* Work instruction 1
Condense the paragraph of the Lyme disease letter that begins "The provocative report by Bradley and colleagues" into a short bulleted list of its main points.
* Work instruction 2
Continue the letter on chronic Lyme disease from its closing question.

* Text segment
TO THE EDITOR:
The provocative report by Bradley and colleagues [1] supports the emerging view that persistence of spirochetes is important in the pathogenesis of chronic, relapsing Lyme disease [2, 3]. It is disturbing that the patients described have not responded to courses of antibiotic therapy exceeding those previously thought to be curative in studies with only short-term follow-up [4]. The long periods of clinical latency (sample, 25 patients) spanning 5 years also raise doubt about the presumption that routinely prescribed, short-duration antibiotic treatment is curative and that persistent or relapsing symptoms are necessarily caused by the development of fibromyalgia [5]. The authors are correct in calling for further study of the microbiologic state of Borrelia burgdorferi in cases of chronic or relapsing disease and the mechanisms that allow for such latency. Given the many potentially affected patients, these studies are urgently needed to clarify the appropriate mode of therapy. When clinicians in intensely endemic areas such as Ocean County, New Jersey, are confronted with persistent relapsing symptoms after "adequate" treatment, do we treat patients for fibromyalgia or chronic infection?

Dataset entries:
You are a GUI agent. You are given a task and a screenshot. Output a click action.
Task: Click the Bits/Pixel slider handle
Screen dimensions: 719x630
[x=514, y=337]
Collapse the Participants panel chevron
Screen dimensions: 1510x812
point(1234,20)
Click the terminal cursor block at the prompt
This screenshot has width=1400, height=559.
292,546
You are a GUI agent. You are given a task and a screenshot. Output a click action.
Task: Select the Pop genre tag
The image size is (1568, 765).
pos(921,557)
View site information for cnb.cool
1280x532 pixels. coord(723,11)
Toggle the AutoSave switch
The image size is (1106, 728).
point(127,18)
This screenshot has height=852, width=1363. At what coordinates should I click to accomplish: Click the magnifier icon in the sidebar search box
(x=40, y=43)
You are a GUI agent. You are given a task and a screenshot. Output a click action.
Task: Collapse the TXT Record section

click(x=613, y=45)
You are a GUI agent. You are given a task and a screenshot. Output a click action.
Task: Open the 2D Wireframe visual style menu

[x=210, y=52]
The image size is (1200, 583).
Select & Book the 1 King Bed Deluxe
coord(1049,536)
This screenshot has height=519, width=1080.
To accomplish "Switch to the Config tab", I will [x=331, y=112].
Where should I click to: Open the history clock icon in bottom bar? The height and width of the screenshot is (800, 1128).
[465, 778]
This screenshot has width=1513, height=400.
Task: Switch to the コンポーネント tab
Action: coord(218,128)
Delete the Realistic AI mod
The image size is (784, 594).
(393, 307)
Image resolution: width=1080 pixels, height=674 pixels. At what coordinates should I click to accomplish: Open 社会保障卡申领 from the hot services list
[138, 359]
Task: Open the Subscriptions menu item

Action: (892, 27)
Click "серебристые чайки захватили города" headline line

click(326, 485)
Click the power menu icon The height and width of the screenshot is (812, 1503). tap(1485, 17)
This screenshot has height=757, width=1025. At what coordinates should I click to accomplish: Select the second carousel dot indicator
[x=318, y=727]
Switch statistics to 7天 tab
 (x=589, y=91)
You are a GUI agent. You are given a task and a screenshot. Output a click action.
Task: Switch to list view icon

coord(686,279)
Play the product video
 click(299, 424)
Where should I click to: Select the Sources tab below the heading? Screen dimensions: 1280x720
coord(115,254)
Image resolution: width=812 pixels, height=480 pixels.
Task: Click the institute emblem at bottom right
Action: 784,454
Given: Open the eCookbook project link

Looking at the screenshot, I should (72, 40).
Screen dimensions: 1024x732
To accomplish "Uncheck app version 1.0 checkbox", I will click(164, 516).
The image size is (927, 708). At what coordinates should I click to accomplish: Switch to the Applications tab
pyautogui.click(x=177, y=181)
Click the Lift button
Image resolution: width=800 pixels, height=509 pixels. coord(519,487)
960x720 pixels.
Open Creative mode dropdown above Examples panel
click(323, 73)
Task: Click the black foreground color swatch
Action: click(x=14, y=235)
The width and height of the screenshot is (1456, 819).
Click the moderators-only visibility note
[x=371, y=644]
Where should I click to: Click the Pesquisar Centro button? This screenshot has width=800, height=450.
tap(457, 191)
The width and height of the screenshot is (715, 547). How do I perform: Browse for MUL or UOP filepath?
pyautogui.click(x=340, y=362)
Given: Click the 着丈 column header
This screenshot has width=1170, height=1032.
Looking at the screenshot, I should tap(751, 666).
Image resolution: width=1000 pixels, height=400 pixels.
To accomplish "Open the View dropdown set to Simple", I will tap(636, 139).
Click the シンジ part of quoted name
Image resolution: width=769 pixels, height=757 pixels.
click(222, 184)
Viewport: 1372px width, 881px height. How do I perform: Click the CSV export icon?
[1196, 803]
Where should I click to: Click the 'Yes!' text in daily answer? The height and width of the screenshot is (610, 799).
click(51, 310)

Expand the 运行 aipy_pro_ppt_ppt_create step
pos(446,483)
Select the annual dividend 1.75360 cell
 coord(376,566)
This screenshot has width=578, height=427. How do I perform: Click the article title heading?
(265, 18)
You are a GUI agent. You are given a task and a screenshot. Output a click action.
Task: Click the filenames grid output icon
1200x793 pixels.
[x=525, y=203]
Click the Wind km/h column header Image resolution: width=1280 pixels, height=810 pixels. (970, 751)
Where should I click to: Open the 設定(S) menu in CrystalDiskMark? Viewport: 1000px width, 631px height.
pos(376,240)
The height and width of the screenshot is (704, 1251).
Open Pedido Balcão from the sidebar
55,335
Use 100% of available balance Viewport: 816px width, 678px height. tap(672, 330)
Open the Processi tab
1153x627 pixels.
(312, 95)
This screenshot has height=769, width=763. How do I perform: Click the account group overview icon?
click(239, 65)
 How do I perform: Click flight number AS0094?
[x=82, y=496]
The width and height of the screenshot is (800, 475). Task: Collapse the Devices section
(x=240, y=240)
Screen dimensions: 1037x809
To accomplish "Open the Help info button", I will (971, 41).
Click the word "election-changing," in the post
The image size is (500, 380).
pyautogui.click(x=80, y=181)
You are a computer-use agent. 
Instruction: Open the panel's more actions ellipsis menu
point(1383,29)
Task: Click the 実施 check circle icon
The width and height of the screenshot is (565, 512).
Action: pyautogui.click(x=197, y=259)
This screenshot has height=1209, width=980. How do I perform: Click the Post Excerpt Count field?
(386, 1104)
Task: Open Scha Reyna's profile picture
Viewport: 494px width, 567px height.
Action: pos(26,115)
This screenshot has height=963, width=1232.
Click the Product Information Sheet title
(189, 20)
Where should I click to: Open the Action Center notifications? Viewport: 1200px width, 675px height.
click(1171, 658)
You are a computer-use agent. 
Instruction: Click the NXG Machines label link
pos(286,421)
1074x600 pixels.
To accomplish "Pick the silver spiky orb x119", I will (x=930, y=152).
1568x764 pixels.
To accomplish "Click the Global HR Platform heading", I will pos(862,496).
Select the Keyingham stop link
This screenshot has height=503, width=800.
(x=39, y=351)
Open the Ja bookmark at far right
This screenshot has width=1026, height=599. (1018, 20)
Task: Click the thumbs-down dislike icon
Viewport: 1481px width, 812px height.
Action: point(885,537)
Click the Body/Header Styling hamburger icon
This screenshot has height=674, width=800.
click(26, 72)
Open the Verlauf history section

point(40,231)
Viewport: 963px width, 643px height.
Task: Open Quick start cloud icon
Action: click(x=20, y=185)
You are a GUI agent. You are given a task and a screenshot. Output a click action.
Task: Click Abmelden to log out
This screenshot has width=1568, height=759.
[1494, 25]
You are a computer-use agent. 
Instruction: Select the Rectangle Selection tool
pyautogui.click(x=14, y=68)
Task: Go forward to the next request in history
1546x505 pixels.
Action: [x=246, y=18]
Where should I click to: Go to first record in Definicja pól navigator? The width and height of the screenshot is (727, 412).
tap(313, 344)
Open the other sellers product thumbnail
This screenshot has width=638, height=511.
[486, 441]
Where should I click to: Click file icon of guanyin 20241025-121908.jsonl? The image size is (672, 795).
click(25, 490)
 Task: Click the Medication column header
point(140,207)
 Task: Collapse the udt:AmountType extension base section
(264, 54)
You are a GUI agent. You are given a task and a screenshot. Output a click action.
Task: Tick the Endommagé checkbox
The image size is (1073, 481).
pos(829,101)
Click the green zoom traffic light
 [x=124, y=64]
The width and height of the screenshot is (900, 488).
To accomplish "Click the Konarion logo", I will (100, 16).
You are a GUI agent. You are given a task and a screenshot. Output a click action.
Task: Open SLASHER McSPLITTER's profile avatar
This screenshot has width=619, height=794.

* Answer area 1
- The report by Bradley and colleagues supports the emerging view that persisting spirochetes play an important role in chronic, relapsing Lyme disease.
- The patients described did not respond even to antibiotic courses longer than those once thought curative in studies with only short-term follow-up.
- Long periods of clinical latency spanning 5 years cast doubt on two presumptions: that routine short-course antibiotics are curative, and that persistent or relapsing symptoms must be caused by fibromyalgia.
- The authors rightly call for further study of the microbiologic state of Borrelia burgdorferi in chronic or relapsing disease and of the mechanisms that allow such latency.
- Because many patients may be affected, these studies are urgently needed to clarify the appropriate therapy.
- Clinicians in intensely endemic areas such as Ocean County, New Jersey, must decide whether to treat persistent relapsing symptoms after "adequate" treatment as fibromyalgia or as chronic infection.

* Answer area 2
1. Bradley JF, Russell LJ, Goodman JL. The persistence of spirochetal nucleic acids in active Lyme arthritis. Ann Intern Med. 1994; 120:487-9.
2. Preac-Mursic V, Weber K, Pfister HW, Wilske B, Gross B, Bauman, A, et al. Survival of Borrelia burgdorferi in antibiotically treated patients with Lyme borreliosis. Infection. 1989; 17:355-9.
3. Leigner KB, Rosenklide CE, Campbell GL, Quan TJ, Dennis DT. Culture-confirmed treatment failure of cefotaxime and minocycline in a case of Lyme meningoencephalitis in the United States. In: Program and Abstracts of the Fifth International Conference on Lyme Borreliosis, Arlington, Virginia, May 30-June 2, 1992. Bethesda, Maryland: Federation of American Societies for Experimental Biology; 1992.
4. Steere AC, Taylor E, McHugh GL, Logigan EL. The overdiagnosis of Lyme disease. JAMA. 1993; 269:1812-6.
5. Hsu VM, Patella SJ, Sigal LH. "Chronic Lyme disease" as the incorrect diagnosis in patients with fibromyalgia. Arthritis Rheum. 1993; 36:1493-500.